Consegna.
Indica se le affermazioni (a), (b) e (c) concordano con l'estratto sulla riforma degli appalti, rispondendo sì o no a ciascuna e riportando tra virgolette le parole del testo che lo stabiliscono. (a) L'articolo di Liana Milella è uscito su La Repubblica il 16 marzo 2019. (b) L'affidamento diretto per servizi e forniture sarebbe consentito fino a un milione di euro. (c) Secondo l'articolo, l'Anac ha reagito con sorpresa alle prime indiscrezioni.

Estratto della fonte.
--------------------

Riforma appalti: scompaiono i controlli preventivi? Ma, da quando ci sarebbero?



Sul quotidiano La Repubblica del 16 marzo 2019 un articolo di Liana Milella commenta alcune prime notizie che trapelano sugli interventi iniziali di riforma del codice dei contratti, che il Governo vorrebbe introdurre nel cosiddetto “sblocca cantieri”.
L’articolo è intitolato in modo estremamente chiaro: “Ma la magistratura è in allarme "Così via i controlli preventivi"”.
E’, quindi, opportuno verificare esattamente dove si concentra l’allarme lanciato, secondo l’articolo, dalla magistratura.

Si legge nell’articolo: “adesso l'asticella dell'affidamento dei lavori senza controlli sale vertiginosamente in alto, arriva addirittura al milione di euro. Facile comprendere allora, davanti alle prime indiscrezioni di fonte giornalistica, la reazione di sorpresa dell'Anac. Identica a quella di magistrati esperti in materia di appalti che parlano di «decisioni gravissime», di «un disastro nella lotta alla legalità», di «porta aperta alla corruzione». Nella scala delle priorità negative, di certo la novità che colpisce negativamente più di tutte le altre, e che viene giudicata letteralmente foriera di «future catastrofi», è la possibilità dell'affidamento diretto, addirittura «senza obbligo di motivazione», per servizi e forniture inferiori a 40mila euro, e per la vori fino a un milione di euro. Come fa notare una toga, «così cade qualsiasi possibilità di controllo preventivo». Una decisione che viene definita - alla luce delle più recenti inchieste sulla corruzione assolutamente «scioccante». Ovviamente «del tutto inopportuna in quanto pericolosa». In una parola: così non si favorisce la ripresa degli appalti, ma quella delle tangenti, delle varianti in corso d'opera, dei costi che lievitano all'infinito. Purtroppo senza più alcuna possibilità di controllo. Per parlare dell'Anac, in questo modo si cancella qualsiasi possibilità di prevenzione, all'insegna dell'appalto libero”.
Un allarme certamente da non trascurare: eliminando i controlli preventivi sugli appalti di lavori fino a un milione di euro e su servizi e forniture fino a 40.000 euro, la stragrande maggioranza degli appalti pubblici viene sottratta alle necessarie ed imprescindibili misure di verifica preventiva della legalità procedurale.

--------------------

Record.
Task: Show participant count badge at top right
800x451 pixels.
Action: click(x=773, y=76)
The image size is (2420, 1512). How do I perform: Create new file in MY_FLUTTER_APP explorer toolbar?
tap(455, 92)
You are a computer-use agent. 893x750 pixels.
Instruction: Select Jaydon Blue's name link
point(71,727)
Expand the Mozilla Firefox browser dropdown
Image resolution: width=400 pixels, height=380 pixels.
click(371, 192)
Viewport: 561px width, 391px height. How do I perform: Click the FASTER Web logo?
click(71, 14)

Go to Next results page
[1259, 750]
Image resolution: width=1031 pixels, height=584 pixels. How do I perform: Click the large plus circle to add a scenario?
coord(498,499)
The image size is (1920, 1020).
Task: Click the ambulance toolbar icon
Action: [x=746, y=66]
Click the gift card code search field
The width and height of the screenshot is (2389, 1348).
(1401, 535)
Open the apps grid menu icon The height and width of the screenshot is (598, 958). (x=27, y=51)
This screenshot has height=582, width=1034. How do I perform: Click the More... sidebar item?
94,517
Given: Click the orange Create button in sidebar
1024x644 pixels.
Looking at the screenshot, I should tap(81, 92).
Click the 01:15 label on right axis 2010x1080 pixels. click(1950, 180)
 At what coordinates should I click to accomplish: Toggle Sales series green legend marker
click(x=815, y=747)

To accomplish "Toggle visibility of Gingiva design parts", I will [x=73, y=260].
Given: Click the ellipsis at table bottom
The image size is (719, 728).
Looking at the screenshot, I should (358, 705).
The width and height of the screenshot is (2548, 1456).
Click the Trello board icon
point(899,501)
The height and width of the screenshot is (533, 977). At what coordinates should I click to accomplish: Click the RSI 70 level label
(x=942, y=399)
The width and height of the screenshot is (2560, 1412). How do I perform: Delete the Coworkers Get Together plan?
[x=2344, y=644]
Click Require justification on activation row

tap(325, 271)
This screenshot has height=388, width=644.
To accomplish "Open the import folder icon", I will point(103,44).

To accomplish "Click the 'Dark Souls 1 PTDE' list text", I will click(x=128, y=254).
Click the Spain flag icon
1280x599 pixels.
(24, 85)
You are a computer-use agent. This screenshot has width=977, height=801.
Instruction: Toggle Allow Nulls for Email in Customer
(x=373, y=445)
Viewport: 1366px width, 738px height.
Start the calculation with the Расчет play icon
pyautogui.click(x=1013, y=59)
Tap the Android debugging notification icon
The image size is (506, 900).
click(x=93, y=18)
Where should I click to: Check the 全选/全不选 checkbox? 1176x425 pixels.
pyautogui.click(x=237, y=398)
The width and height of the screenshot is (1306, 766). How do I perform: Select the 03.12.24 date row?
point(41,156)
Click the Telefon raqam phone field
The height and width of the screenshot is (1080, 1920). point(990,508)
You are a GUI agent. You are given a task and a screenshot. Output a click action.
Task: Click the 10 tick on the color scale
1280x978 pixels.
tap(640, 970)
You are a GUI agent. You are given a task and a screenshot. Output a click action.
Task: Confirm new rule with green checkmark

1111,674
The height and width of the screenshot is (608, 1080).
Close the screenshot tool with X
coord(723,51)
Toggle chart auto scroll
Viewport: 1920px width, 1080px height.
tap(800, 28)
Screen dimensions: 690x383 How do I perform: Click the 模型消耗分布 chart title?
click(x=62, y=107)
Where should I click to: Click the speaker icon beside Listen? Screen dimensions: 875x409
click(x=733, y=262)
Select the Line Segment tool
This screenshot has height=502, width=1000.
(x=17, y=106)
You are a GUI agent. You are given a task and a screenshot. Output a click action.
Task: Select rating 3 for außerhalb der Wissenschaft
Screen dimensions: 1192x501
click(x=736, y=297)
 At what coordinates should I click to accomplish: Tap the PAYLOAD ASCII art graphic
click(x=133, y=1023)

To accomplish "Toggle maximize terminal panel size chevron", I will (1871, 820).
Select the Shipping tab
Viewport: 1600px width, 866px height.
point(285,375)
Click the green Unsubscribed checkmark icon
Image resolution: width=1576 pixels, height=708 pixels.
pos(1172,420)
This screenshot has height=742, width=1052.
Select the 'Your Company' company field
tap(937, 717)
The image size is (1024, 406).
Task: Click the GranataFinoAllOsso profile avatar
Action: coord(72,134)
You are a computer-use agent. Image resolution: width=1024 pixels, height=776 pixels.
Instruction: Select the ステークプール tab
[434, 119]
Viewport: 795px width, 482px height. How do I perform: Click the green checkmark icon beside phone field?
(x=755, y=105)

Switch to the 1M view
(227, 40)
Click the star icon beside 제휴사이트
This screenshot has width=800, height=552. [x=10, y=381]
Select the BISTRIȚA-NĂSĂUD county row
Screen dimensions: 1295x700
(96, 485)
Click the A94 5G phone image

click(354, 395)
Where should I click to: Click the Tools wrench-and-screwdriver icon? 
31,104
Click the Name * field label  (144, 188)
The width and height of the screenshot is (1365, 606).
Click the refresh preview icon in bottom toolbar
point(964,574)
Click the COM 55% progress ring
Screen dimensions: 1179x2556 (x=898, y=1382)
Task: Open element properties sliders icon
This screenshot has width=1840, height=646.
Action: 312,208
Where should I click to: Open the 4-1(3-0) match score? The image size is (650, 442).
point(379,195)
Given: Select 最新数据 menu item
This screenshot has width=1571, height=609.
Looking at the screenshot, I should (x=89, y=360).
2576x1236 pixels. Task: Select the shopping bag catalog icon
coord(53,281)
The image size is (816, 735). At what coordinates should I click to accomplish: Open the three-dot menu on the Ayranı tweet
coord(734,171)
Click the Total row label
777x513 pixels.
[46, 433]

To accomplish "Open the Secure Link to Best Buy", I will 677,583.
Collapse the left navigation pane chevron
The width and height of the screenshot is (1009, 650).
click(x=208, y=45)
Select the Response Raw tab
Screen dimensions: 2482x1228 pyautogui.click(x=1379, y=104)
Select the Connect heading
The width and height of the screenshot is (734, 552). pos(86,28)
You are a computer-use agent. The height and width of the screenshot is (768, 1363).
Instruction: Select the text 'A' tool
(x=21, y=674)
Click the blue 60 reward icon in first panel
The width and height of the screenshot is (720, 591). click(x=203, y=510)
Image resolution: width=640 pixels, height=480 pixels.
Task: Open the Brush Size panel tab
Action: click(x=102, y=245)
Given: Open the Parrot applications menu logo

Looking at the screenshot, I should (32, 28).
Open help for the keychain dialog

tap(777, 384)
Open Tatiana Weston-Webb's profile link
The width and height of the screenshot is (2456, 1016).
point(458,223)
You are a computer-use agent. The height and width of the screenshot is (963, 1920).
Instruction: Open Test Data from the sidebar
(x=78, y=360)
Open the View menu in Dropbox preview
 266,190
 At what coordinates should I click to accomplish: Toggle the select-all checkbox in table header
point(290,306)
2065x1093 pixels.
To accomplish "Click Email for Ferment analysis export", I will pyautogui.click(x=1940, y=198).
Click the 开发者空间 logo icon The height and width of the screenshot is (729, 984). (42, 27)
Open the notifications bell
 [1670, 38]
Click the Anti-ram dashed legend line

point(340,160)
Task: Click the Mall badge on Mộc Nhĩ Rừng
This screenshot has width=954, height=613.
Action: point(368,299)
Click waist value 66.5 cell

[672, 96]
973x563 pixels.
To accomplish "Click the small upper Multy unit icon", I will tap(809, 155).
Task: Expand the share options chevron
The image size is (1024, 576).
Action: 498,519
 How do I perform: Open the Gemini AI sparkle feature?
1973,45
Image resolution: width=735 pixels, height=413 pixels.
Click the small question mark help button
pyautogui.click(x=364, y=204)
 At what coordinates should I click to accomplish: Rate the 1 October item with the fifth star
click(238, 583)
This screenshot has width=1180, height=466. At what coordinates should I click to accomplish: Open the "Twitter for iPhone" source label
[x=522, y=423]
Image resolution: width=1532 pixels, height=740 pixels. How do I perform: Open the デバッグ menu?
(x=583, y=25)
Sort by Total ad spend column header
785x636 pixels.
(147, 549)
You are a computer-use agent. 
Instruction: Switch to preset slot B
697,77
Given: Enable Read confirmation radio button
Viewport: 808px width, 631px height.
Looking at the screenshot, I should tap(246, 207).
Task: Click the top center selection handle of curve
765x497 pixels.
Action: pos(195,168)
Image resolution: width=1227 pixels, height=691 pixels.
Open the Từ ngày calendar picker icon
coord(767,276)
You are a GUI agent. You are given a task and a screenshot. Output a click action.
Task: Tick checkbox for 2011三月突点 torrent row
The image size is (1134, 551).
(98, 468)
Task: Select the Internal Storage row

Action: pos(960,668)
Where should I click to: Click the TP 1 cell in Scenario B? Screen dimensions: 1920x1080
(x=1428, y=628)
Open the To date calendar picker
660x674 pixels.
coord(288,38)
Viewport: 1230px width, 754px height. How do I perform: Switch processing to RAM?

--------------------

Risposta attesa.
(a) Sì: "Sul quotidiano La Repubblica del 16 marzo 2019 un articolo di Liana Milella".
(b) No: "per servizi e forniture inferiori a 40mila euro".
(c) Sì: "la reazione di sorpresa dell'Anac".